And here’s about the opposite of “nice” singer/songwriter music (see previous review): a rough-edged country stomper that functions simultaneously as a celebration of coal miner grit and an indictment of an industry racked by tragedy and exploitation.
Built upon a plaintive, insistent banjo riff, “The Devil Put the Coal in the Ground” finds the prolific and genre-bending Earle in backwoods mode, putting the instruments of bluegrass in the service of fierce country blues. Earle sings with his harshest growl while the fiddle and banjo articulate a rather terrifying jig. I warned you, it’s not very nice. But it’s arresting.
The lyrical motif is as deft as the situation described is insidious: the idea that coal was placed in such a difficult and unsafe location by none other than the devil himself. The devil of course exists in the human imagination as a being intent on making human life (and afterlife) as miserable as possible, often through the tragic force of temptation. For the sake of coal’s value as a resource, not to mention its role in generating diamonds, mankind has paid a price, at both the individual and the collective levels—there are the various calamities that befall coal miners on the one hand, and the environmental devastation wreaked by the mining industry on the other. And yet there have been benefits too, from a miner’s pride in his challenging line of work, to the way coal powered what has often been framed as “progress.” All this is covered, by implication, in the course of this less-than-three-minute song.
“The Devil Put the Coal in the Ground” is the third of 10 songs on the album Ghosts of West Virginia, released last month on New West Records. The music was inspired by the 2010 explosion at the Upper Big Branch Mine in Raleigh County, West Virginia, and was initially created for a theatrical production at the Public Theater in New York City. Entitled Coal Country, the play opened in early March but shut down prematurely due to the pandemic. Earle was the music director and performed his songs on stage during the play.
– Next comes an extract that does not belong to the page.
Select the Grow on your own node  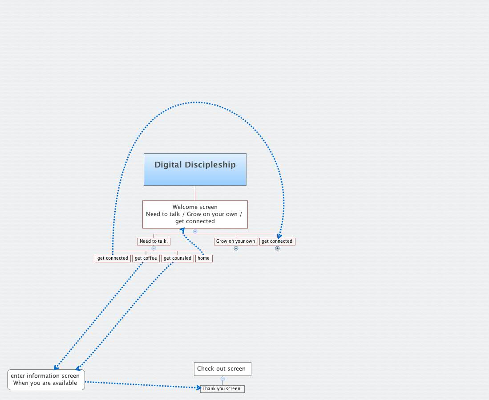click(236, 241)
Steve Earle I trust you know already but if not, please do give his catalog some attention. He has been one of America’s most talented and uncompromising singer/songwriters of the last 30 years, and one who seems always interested in growing as an artist and a human being. I’m partial to his early- to mid-’00s work, most of all Transcendental Blues, but you’ll find rewarding music on pretty much every release.
MP3 via KEXP.
A nice, chugging bit of country-like indie rock, and right away one of the fun things is that we’re talking about New York City here. The juxtaposition is purposeful, and while Earle’s dad Steve has done a bit of this, the senior Earle has been less inclined to make out-and-out country music since moving in to Manhattan in the mid ’00s.
A nice, chugging bit of country-like indie rock, and right away one of the fun things is that we’re talking about New York City here. The juxtaposition is purposeful, and while Earle’s dad Steve has done a bit of this, the senior Earle has been less inclined to make out-and-out country music since moving to Manhattan in the mid ’00s. The son however is clearly on a mission to give listeners a good helping of cognitive dissonance as he deals, on his new album, with rivers and trains and other country-music-like subjects in the context of a gritty, crowded urban landscape.
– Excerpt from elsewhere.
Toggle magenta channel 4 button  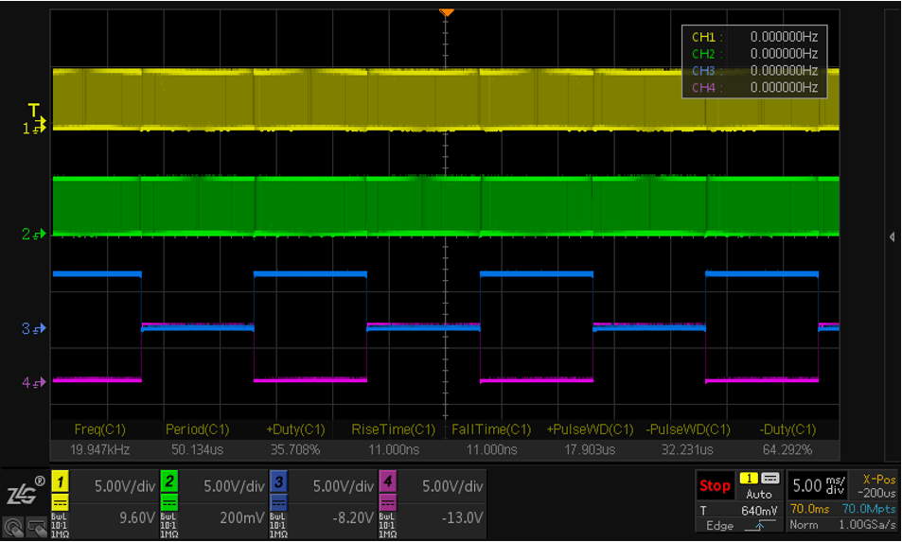click(x=387, y=482)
Another point of dissonance: this chipper-sounding toe-tapper tale is a tale of someone apparently planning his suicide, jumping into the aforementioned Harlem River. Earle, with an agreeable, textured voice, gives himself a huge choir to back up his declaration and, not to make light of it, but if you’ve gotta go, that’s the way to go. Maybe the narrator is so beaten down by life he’s charged up by the idea of ending it, or maybe he’s finding a renewed interest in living via his specific ideas about where he wants to die, but he’s got style either way. Another layer at work here is that Townes Van Zandt, the revered but troubled songwriter after whom the younger Earle is named, had a long flirtation with suicide himself. Yet more subtext: Earle, still just 28, has a previous history of drug addiction, like his father.
“Harlem River Blues” is the title track to Earle’s fourth album, released this month on Bloodshot Records. MP3 via Bloodshot; thanks to Largehearted Boy once more for the lead.
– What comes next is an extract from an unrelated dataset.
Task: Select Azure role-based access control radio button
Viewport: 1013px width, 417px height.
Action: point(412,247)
A sweeping, melancholy ballad with solid (but not annoying) country-western roots, “Gunslinger” tells a woeful tale with care, finesse, and canny harmonies. Constructed without a chorus, the song steadfastly repeats an eight-measure melody, with some instrumental breaks, all the while building in intensity both musically and lyrically. I like the great combination of deliberation and power on display, which gives this slower-paced song a vehemence normally achieved, in rock, through speed and volume. And the male-female harmonies are not just a boon but may well be the ultimate key to how well “Gunslinger” works, adding to the song’s pathos and musicality simultaneously. The all-male Medders employed singer Priscilla Jeschke for the job; note she is also lead singer Cheyenne Medders’ girlfriend.
The Medders are a quartet from Nashville featuring three brothers–Cheyenne, Carson, and Will–who themselves are the sons of singer/songwriter Jule Medders. Their self-titled, self-released, and self-assured debut album is scheduled for a September release.